期刊:IEEE Transactions on Instrumentation and Measurement [Institute of Electrical and Electronics Engineers] 日期:2023-01-01卷期号:72: 1-12被引量:18
标识
DOI:10.1109/tim.2023.3300451
摘要
As a momentous indicator for the working status of Lithium-ion battery, state of health (SOH) has been adopted by various new energy enterprises. Especially in the electric vehicle industry, SOH is an essential guarantee for the safety and robustness of operating batteries. However, working in a complex open environment, the estimation model is often confronted with dynamic changes and abrupt disturbs, which demands an outstanding global information perception ability. Therefore, this study proposes a convolution Transformer-based multi-view information perception framework (MVIP-Trans) for SOH estimation. MVIP-Trans is dedicated to integrating the benefits of both Transformer and CNN architectures to learn global and local features with multi-view, thus achieving a comprehensive information perception. First, a local information perceptron based on Parallel Multi-Scale Attention (PMS-A) is constructed in order to extract features from local detailed information in voltage and current signals. With the Multi-scale Attention block, the perceptron has an excellent feature screening ability, thereby enhancing valuable information and restraining useless noise. Subsequently, to get an effective global information perception, a Transformer-attention architecture is introduced to encode the global dependencies between the filtered local features. Via multi-view learning mechanism, MVIP-Trans adequately modeled the internal correlation between SOH and the physical signals of batteries.
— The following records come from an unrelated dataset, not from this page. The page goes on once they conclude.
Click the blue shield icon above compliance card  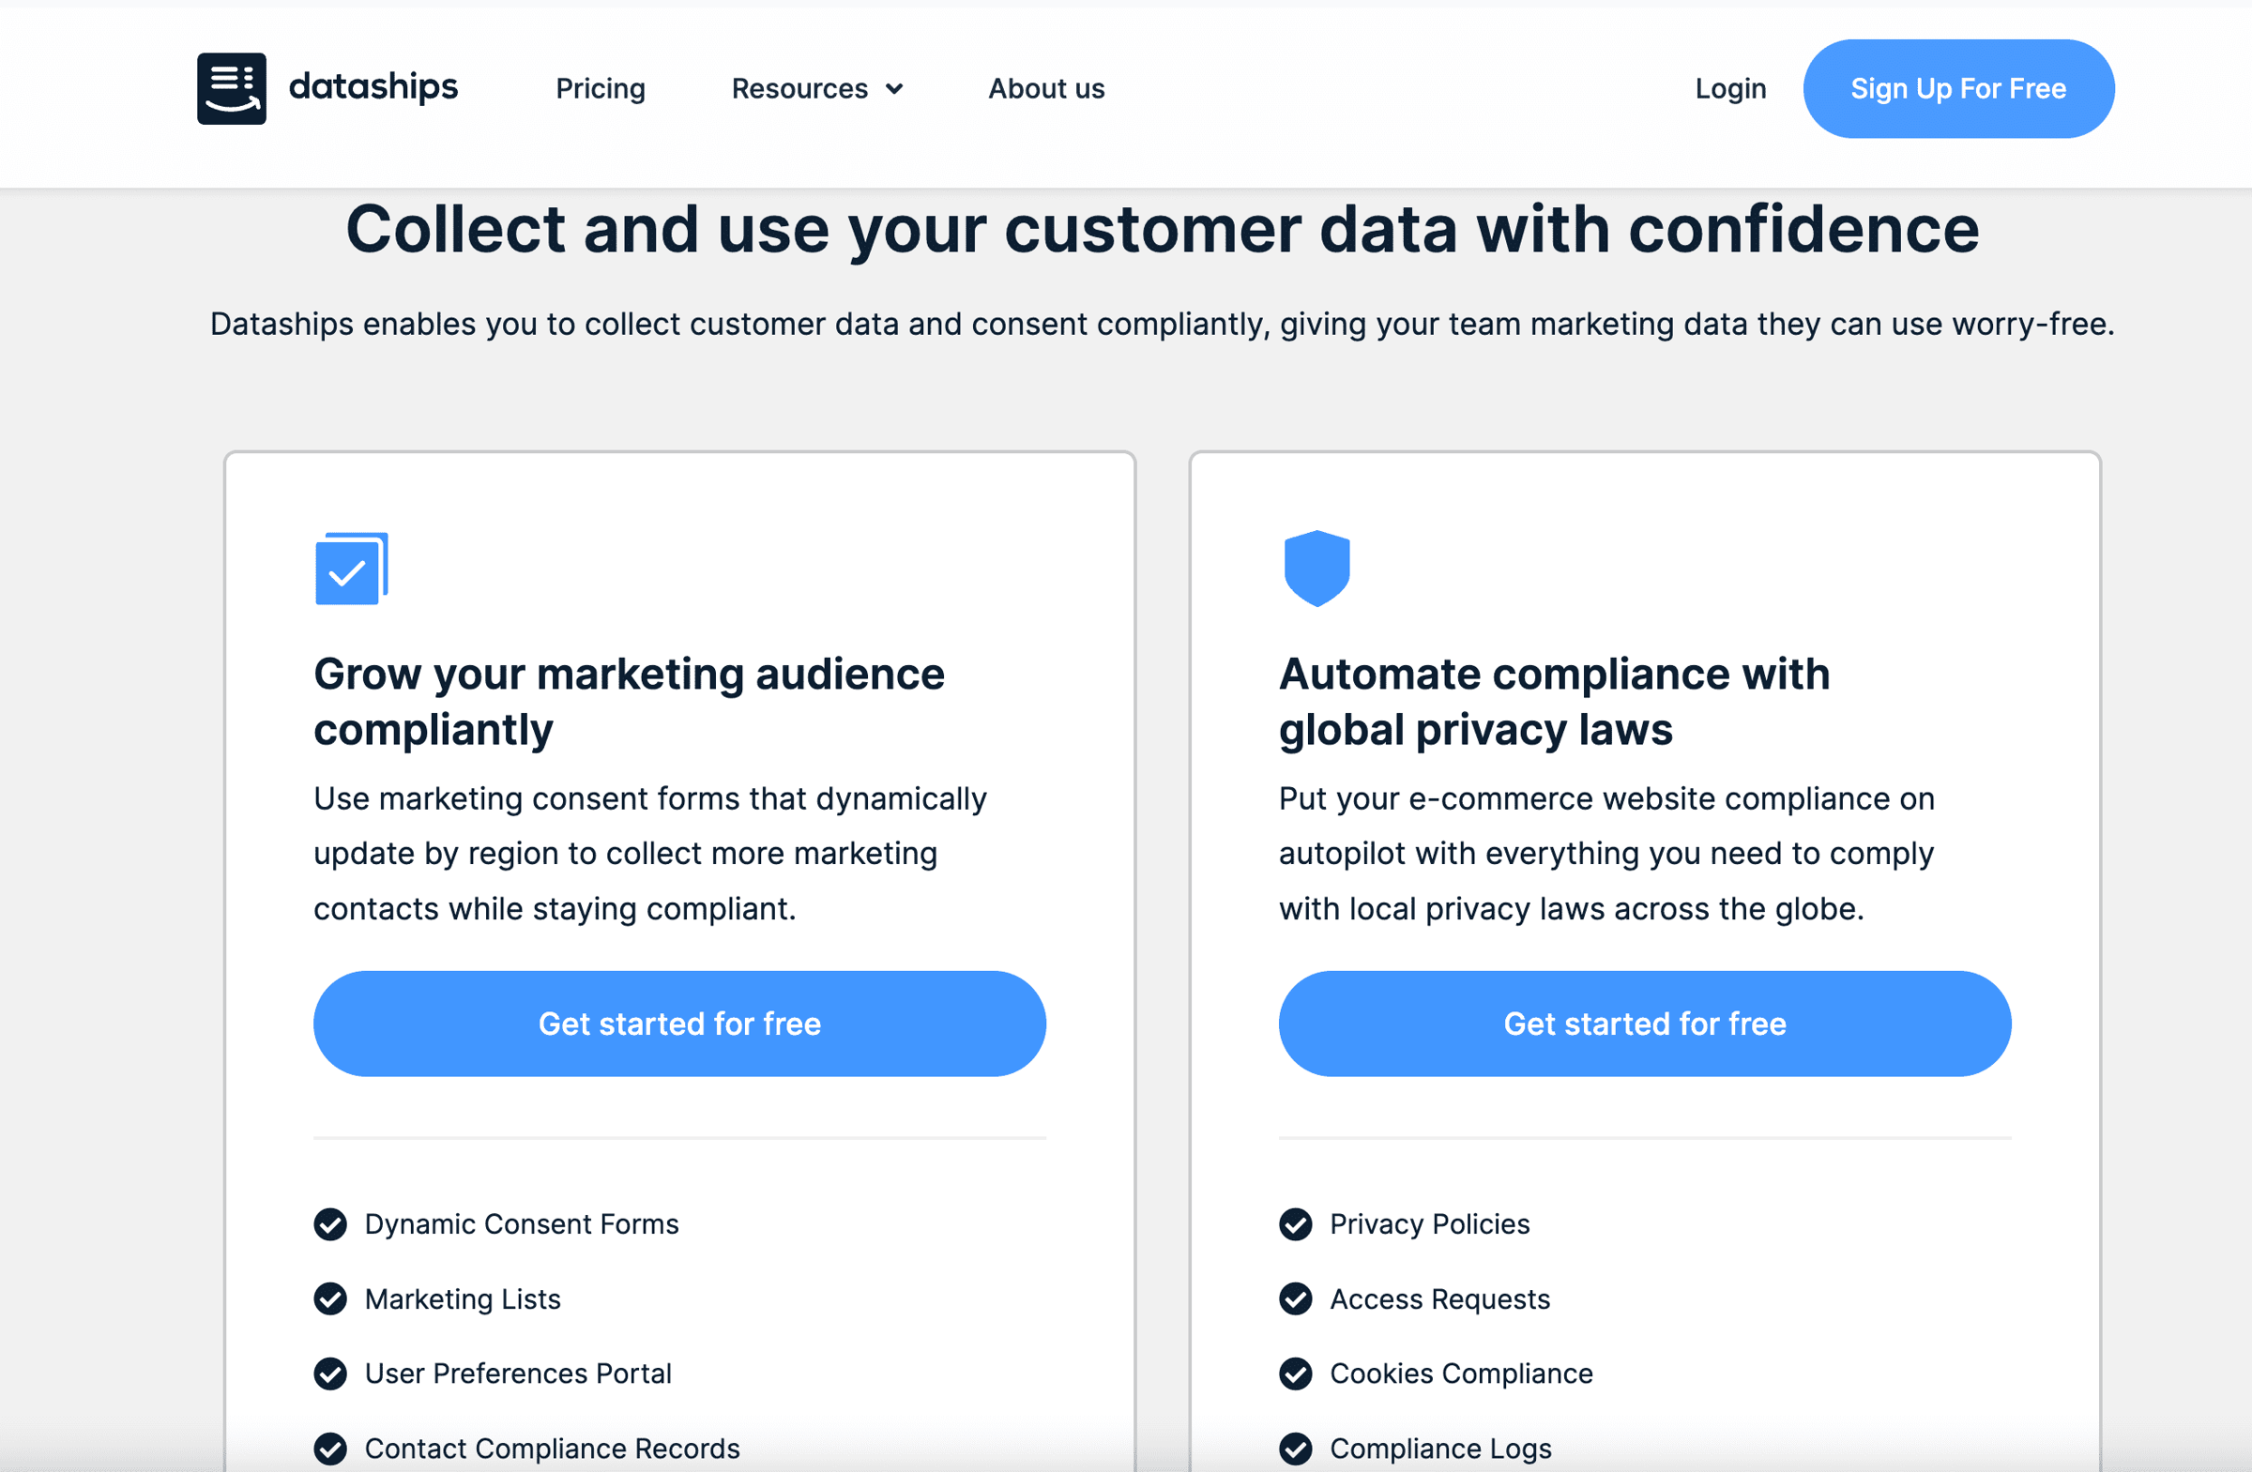1316,568
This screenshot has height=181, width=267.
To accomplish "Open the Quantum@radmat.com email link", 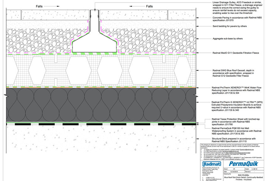I will click(248, 150).
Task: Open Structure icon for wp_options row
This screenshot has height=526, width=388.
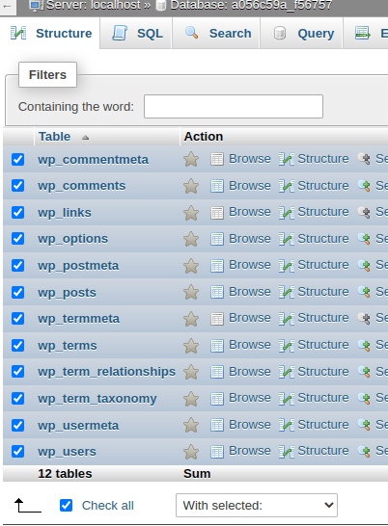Action: coord(286,239)
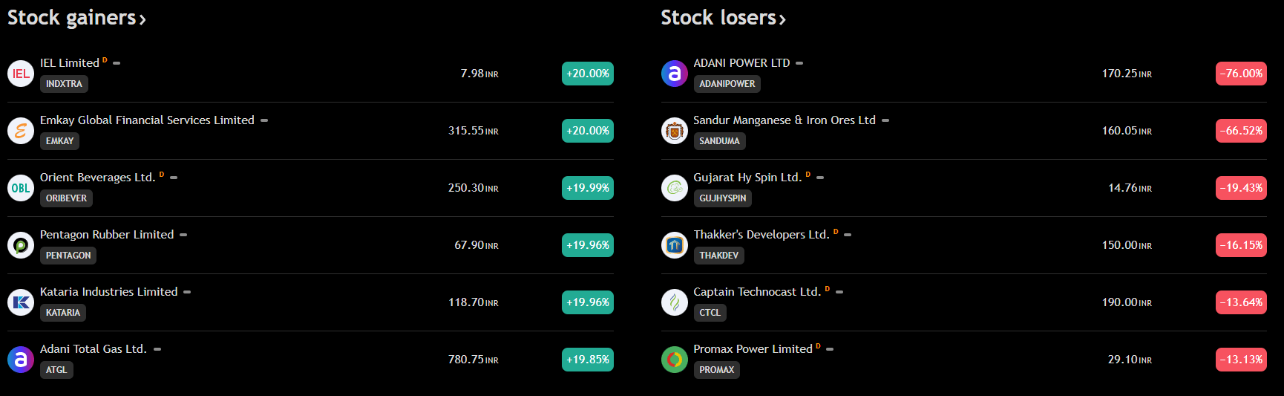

Experiments by working through real operation datasets such as NASA PCoE and Oxford prove that this model can perfectly accomplish the SOH estimating task. During the experiments, MVIP-Trans obtained the best performance on NASA dataset, as RMSE is 0.005 and R2-score reaches 0.989. On oxford dataset, MVIP-Trans got a RMSE 0.003 and R2-score 0.997. These results prove that our model has a better performance than other existing methods.